start DATA PROVIDED

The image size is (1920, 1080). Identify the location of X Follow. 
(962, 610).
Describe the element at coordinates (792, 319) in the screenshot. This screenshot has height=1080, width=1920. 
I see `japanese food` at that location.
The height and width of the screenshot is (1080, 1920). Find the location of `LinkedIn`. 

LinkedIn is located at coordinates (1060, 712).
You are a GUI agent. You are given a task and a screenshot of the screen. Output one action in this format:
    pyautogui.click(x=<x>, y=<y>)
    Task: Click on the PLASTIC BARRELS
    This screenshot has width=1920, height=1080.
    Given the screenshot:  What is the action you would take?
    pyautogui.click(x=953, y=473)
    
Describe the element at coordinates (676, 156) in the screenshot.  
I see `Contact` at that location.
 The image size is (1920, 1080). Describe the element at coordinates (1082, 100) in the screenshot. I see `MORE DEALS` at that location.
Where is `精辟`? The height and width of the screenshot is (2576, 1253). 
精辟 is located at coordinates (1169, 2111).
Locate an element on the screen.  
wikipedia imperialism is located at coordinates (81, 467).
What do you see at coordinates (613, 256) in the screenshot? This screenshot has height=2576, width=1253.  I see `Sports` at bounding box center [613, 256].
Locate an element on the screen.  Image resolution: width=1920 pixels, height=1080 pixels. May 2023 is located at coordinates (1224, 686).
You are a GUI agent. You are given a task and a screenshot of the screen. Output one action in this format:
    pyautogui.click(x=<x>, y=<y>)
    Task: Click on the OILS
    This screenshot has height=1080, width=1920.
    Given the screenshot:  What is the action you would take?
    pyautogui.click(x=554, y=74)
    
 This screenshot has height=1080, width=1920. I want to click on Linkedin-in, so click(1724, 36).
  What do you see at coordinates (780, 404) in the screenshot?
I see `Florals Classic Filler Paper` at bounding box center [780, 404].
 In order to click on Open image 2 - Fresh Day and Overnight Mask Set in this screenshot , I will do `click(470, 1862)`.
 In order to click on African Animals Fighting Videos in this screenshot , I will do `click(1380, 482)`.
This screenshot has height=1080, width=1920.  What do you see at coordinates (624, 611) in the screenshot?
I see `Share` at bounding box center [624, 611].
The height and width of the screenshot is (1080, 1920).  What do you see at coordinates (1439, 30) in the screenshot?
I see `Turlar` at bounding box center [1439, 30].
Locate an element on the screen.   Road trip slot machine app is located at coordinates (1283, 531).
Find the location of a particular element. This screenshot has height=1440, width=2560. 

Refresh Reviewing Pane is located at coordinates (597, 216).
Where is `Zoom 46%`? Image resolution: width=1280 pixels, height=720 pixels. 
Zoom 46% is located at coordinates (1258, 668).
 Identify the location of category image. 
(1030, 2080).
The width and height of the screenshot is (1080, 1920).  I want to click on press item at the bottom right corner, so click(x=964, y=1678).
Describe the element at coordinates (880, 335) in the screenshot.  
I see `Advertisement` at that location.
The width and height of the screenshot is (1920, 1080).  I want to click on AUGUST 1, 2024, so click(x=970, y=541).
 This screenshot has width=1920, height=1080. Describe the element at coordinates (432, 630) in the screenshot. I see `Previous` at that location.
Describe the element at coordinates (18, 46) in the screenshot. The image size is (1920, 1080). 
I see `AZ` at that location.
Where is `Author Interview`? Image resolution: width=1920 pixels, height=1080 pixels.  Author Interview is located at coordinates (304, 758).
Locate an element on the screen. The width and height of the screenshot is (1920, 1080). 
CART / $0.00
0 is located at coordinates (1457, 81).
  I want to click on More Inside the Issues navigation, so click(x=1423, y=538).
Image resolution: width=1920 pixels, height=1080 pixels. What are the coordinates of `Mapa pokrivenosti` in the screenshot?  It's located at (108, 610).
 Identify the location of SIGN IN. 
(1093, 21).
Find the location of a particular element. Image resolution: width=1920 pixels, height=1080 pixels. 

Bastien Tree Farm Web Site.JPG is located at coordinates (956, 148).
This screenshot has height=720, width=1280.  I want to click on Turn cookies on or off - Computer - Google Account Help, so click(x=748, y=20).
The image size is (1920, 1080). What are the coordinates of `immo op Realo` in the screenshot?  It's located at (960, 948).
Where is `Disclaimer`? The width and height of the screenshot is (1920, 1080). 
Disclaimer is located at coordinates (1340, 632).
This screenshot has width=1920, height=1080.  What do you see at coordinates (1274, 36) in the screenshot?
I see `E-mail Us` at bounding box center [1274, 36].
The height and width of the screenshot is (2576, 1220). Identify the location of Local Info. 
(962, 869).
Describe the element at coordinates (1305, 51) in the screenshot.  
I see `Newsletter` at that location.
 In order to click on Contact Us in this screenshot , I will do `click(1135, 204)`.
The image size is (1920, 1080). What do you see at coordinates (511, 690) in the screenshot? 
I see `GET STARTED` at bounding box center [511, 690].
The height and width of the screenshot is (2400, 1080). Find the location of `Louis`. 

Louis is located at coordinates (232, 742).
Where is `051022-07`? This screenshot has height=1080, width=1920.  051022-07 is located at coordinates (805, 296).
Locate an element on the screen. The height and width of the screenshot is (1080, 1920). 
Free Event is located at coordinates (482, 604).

end DATA PROVIDED

▸ WHAT YOU SHOULD DO: Could you format the items above, from their first line through the line containing "pyautogui.click(x=953, y=473)", as a JSON list of strings, one string per line, with blank lines left out?

▸ ANSWER TO THIS PROBLEM:
[
  "The image size is (1920, 1080). Identify the location of X Follow. ",
  "(962, 610).",
  "Describe the element at coordinates (792, 319) in the screenshot. This screenshot has height=1080, width=1920. ",
  "I see `japanese food` at that location.",
  "The height and width of the screenshot is (1080, 1920). Find the location of `LinkedIn`. ",
  "LinkedIn is located at coordinates (1060, 712).",
  "You are a GUI agent. You are given a task and a screenshot of the screen. Output one action in this format:",
  "    pyautogui.click(x=<x>, y=<y>)",
  "    Task: Click on the PLASTIC BARRELS",
  "    This screenshot has width=1920, height=1080.",
  "    Given the screenshot:  What is the action you would take?",
  "    pyautogui.click(x=953, y=473)"
]